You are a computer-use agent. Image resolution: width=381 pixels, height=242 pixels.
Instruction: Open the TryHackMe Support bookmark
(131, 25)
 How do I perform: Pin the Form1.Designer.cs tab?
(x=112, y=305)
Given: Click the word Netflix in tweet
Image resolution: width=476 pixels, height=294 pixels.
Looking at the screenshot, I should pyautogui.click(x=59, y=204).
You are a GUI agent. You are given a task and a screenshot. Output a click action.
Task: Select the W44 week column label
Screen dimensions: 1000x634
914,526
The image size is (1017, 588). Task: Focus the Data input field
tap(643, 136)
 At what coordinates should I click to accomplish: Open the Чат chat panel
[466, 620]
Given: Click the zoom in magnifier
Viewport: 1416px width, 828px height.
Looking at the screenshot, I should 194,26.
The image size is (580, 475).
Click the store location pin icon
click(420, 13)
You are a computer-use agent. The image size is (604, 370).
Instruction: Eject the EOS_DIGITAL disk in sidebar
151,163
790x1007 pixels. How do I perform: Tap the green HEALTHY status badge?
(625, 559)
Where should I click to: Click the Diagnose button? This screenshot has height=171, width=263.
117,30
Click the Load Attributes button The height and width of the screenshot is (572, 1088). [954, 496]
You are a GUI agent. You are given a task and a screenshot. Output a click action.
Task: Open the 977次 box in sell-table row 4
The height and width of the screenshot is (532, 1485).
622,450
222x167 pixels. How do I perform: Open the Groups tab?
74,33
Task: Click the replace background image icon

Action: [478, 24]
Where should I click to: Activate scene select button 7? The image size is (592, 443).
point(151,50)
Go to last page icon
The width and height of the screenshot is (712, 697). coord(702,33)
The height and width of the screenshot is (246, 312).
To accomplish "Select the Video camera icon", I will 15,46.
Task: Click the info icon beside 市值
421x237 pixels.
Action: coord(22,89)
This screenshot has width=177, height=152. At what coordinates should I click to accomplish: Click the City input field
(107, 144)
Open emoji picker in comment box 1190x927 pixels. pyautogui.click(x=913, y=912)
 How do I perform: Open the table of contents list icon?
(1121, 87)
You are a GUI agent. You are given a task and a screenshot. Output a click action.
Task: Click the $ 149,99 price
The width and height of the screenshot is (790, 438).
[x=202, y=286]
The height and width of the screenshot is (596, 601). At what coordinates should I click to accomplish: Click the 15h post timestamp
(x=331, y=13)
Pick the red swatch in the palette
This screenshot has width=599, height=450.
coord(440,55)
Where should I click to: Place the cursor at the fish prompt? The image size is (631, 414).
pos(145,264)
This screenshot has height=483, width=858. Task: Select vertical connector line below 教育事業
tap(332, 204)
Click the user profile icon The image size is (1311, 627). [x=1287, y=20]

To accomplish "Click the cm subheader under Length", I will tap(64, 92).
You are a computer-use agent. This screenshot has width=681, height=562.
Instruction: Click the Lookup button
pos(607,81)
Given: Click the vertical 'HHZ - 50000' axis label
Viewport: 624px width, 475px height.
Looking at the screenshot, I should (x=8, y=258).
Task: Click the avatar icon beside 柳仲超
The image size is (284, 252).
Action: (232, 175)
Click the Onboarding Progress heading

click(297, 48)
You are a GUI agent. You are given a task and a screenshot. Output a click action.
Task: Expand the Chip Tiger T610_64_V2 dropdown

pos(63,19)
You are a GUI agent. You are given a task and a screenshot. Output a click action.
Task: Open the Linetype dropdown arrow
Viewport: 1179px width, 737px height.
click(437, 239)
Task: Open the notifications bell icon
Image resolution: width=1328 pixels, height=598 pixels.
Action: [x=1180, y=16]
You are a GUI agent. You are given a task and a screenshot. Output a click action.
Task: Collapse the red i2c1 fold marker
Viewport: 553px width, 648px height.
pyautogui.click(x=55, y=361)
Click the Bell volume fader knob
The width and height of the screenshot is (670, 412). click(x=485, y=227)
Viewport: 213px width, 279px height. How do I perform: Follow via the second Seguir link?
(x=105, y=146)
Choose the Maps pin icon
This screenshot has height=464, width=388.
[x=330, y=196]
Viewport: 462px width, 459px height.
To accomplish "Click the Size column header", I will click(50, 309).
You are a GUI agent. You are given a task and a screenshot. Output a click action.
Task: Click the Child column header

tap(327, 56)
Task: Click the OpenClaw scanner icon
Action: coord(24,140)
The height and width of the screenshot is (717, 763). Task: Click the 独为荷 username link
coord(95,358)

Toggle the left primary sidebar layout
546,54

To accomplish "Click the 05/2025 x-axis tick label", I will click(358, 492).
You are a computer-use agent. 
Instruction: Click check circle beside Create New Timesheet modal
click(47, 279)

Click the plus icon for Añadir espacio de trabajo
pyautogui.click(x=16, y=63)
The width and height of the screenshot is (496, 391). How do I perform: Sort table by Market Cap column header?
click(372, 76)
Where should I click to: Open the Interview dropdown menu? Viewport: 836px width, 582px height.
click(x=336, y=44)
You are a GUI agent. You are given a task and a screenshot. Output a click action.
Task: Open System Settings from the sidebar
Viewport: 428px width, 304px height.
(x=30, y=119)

· · · · · · ·

### TASK OBJECTIVE
Output exactly, and only, the lines running from the one that contains "Task: Open System Settings from the sidebar" through the last line of the entries above.

### EXPECTED ANSWER
Task: Open System Settings from the sidebar
Viewport: 428px width, 304px height.
(x=30, y=119)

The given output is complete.